In general, conglomerates are rather difficult to value properly. This is especially the case regarding General Electric (GE). GE is mostly an industrial growth stock, but still gets a large chunk of its earnings from its lending segment GE Capital. However, on August 30, GE announced that it intends to exit retail finance via spinning off the U.S. consumer-lending operations of GE Capital. Do note that this segment represents only about one-third of GE Capital's revenues. Breaking up GE Capital into smaller pieces is less than ideal, but a buyer for the entire segment is unlikely due to its large size.
GE's current valuation compared to pure-play industrial peers
When looking at TTM PE ratios, GE appears to be undervalued when compared with other industrial stocks such as Honeywell (HON) and Emerson Electric (EMR). Both Emerson and Honeywell have typically traded at around a 20X PE while GE has struggled to maintain even a 17X PE. This is not a short-term trend as GE has consistently traded below both names in terms of valuation over the past 4 years. Do note that, when adjusting for certain one-time items, GE's TTM PE ratio is more towards 15X, implying even more of a discount.
While most certainly the most used, I will admit that earnings are often not the best way to determine value. A better method of determining value is by using the enterprise multiple. This is simply enterprise value, or EV, and divided by EBITDA. This method allows us to factor debt into the valuation and generally has less earnings-related noise. As shown below, GE trades at nearly a 30% discount to Honeywell and a 50% discount to Emerson when compared by enterprise multiple.
GE's current valuation compared to financial peers
Keeping with enterprise multiple theme, let us compare GE to several financial stocks. As GE Capital is somewhat diversified, with various operating segments, we need to pick several different types of financial stocks. For my comparison I use American Express (AXP) and Wells Fargo (WFC), as one represents a growth-oriented credit card company, while the other is a more traditional banking stock.

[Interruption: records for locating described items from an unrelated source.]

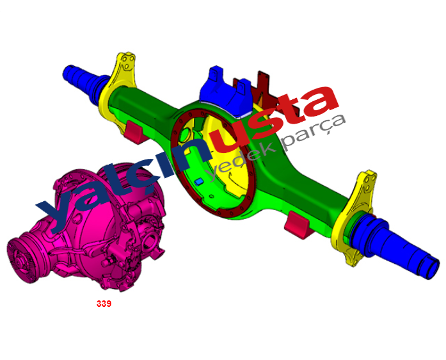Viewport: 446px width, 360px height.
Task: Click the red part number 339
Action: coord(104,304)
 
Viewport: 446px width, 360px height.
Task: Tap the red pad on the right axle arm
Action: coord(298,225)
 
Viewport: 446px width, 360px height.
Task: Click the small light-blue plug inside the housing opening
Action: coord(198,181)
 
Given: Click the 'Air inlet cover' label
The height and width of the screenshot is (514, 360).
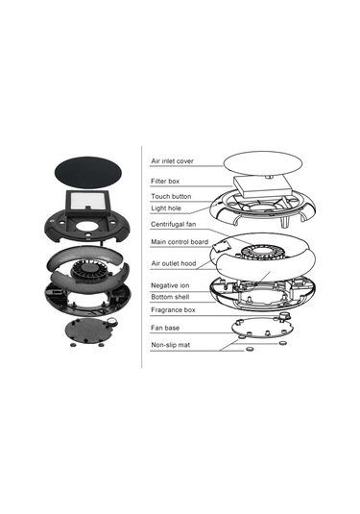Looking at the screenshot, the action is pos(172,161).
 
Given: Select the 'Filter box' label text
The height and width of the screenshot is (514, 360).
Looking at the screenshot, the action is pos(165,181).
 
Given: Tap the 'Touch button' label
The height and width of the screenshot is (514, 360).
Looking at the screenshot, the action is pos(171,196).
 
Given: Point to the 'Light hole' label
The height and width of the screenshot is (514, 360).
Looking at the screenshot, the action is pos(166,208).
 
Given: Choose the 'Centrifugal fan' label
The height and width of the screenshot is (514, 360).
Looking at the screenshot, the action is pos(174,224).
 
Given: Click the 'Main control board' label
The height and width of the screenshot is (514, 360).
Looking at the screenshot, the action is pos(180,242).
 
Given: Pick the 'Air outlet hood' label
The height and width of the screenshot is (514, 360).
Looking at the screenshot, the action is pos(174,263).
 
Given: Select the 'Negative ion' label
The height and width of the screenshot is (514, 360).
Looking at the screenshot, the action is pos(170,285).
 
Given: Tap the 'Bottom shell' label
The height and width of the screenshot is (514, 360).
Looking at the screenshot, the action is pos(170,297).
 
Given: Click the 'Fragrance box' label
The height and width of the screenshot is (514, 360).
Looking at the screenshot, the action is pos(173,309).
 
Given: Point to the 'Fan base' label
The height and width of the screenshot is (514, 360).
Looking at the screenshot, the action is pos(165,328).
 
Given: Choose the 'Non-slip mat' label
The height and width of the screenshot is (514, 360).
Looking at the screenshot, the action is pos(170,345).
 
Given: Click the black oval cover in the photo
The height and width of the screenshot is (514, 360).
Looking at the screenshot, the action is pos(87,172).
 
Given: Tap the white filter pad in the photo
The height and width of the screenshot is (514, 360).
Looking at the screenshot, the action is pos(86,201).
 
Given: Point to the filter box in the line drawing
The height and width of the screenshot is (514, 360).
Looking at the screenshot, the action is pos(263,186).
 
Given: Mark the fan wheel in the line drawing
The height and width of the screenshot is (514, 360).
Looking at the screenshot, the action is pos(260,253).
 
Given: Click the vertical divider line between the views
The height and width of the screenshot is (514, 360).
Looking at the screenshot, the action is pos(141,257).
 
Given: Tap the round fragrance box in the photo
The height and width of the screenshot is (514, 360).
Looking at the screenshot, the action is pos(112,322).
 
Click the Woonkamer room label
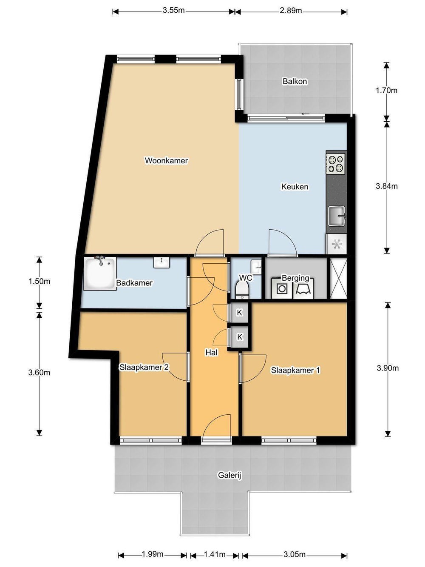click(166, 160)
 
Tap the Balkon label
click(295, 81)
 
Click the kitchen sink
click(337, 216)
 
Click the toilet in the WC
click(242, 290)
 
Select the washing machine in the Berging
click(282, 288)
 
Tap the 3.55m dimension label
click(173, 11)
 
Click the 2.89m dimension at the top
click(291, 11)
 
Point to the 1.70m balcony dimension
click(386, 91)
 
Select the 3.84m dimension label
click(387, 186)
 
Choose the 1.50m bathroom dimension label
click(39, 281)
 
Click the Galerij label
click(230, 475)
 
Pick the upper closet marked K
click(239, 313)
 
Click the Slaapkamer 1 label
click(295, 370)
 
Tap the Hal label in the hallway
click(211, 352)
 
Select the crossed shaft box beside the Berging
click(338, 278)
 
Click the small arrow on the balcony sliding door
click(305, 114)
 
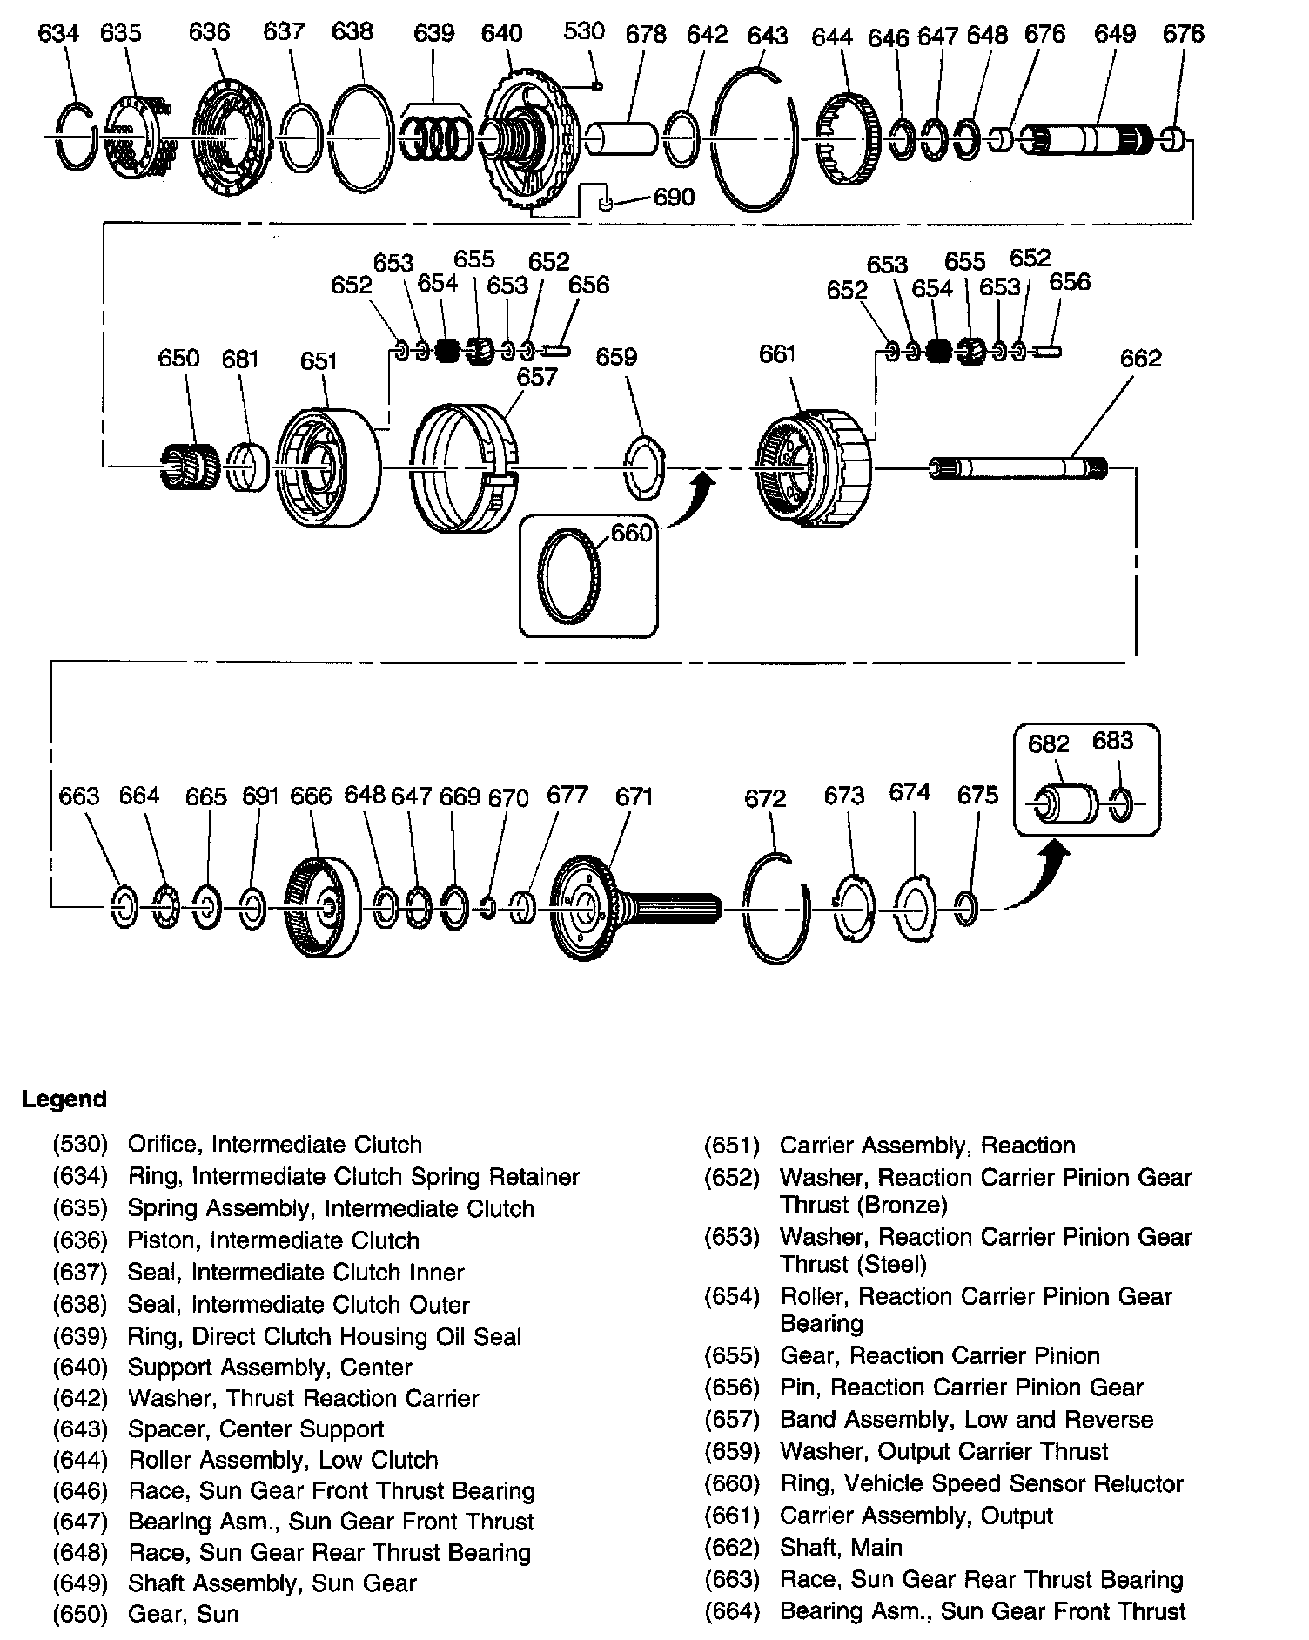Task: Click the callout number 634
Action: click(x=58, y=34)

Even here, GE appears to trade at a substantial discount, with American Express commanding nearly a 30% premium while Wells Fargo trades at 12% premium. Do note that GE Capital's assets are generally of much lower quality, which may be a factor in the valuation.
Upside Catalyst: Massive share buybacks and possible dividend increase
Earlier in the year, GE announced that it would use most of the proceeds from its $16.7B sale of its minority stake in NBC Universal to Comcast (CMCSA) for share buybacks. The company also noted that it would like to lower its share count to below 10B, which is the level GE was before the 2008 crisis. Assuming its current share price, this would cost GE about $4.2B. GE also noted that it has paid out about $9.9B of the $18B it plans to return this year to its shareholders via dividends and share buybacks. Of special note is that GE's CEO Jeff Immelt estimates that the company will generate $100B that will be allocated to dividends over the next few years.
Regarding dividends, GE's last two dividend increases came during Q4. While dividend increases are not carved in stone, it seems unlikely that GE will not increase its dividend this year. GE's last two dividend increases were about $0.02 per share per quarter, or about $0.08 annually. This would appear to be a likely target for GE's next dividend increase as it would be in line with its EPS growth this year. Assuming that GE does increase its quarterly dividend by 2 cents, this would imply a 3.63% yield and 55% payout ratio using its current price and TTM adjusted earnings.
GE Capital's assets are not of the highest quality and were the cause of significant losses during the 2008 financial crisis. As a result, GE was forced to seek federal aid via a massive $140B bailout and was also a factor in the decision to cut the dividend nearly 70% in 2009.
The market appears to be having trouble valuing GE. The company trades at a large discount when compared to both its industrial and financial peers. If GE Capital were completely separated from GE it would likely be valued more correctly, which is likely to be in line with other financial stocks.
Make no mistake about it, GE is an industrial stock first and foremost. The decision to exit retail financing should be considered a good first step for investors in GE. It is my opinion that GE Capital has been drag on GE's valuation. The company would most likely command a higher multiple if GE consisted solely of its growth oriented industrial segments.
Disclaimer: The opinions in this article are for informational purposes only and should not be construed as a recommendation to buy or sell the stocks mentioned. Please do your own due diligence before making any investment decision.